**What the task asks**
Only the count is wanted here: how many lines of the entries hold the string "will"?

**Dataset content**
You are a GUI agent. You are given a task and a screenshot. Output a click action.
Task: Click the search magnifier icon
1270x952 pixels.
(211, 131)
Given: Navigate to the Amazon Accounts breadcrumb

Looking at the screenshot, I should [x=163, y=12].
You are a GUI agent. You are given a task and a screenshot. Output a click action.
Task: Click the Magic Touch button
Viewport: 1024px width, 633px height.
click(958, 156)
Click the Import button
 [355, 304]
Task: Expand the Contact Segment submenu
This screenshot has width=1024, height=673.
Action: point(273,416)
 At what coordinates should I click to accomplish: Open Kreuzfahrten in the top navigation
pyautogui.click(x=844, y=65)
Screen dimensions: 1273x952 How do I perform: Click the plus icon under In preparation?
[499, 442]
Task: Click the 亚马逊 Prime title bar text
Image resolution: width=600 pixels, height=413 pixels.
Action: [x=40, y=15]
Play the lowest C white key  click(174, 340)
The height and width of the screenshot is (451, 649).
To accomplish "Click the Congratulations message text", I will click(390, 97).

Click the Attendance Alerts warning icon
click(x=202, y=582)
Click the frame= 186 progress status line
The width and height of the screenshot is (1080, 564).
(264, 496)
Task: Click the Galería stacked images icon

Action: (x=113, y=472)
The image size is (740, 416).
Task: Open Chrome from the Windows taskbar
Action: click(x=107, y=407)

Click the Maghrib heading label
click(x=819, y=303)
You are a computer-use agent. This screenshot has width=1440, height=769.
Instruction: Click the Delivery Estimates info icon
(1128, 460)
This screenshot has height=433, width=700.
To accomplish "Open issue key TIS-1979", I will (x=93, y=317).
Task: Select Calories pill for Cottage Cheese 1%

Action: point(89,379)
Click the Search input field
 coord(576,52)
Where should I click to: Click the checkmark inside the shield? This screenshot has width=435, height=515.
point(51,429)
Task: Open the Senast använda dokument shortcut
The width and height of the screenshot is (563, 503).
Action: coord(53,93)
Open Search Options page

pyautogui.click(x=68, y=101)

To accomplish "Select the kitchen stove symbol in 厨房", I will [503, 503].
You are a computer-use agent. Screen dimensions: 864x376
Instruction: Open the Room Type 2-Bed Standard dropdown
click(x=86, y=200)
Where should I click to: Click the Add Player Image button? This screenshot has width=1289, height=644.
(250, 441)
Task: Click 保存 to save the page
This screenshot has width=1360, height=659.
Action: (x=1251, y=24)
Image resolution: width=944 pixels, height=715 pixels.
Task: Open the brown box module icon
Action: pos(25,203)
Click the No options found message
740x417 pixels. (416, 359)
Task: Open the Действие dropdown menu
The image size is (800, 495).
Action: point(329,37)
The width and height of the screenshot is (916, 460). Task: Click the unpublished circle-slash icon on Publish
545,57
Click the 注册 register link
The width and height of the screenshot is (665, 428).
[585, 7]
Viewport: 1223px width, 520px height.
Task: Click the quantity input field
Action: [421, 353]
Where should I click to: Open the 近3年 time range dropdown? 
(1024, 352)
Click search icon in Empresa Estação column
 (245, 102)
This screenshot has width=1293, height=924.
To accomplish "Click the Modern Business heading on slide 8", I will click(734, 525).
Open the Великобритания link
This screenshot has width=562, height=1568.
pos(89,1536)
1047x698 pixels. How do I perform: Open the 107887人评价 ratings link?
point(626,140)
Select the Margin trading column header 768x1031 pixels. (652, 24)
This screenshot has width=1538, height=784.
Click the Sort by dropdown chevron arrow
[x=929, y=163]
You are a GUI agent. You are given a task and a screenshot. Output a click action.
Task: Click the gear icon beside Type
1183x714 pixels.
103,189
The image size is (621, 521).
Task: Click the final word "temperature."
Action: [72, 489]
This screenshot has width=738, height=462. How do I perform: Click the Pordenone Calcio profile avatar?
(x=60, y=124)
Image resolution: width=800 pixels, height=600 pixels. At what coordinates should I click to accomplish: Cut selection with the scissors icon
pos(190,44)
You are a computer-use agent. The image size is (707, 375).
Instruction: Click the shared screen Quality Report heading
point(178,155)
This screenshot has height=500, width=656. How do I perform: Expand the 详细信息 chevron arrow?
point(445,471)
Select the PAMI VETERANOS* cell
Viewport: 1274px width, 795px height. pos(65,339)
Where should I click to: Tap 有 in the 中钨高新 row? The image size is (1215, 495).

**Output of the task**
4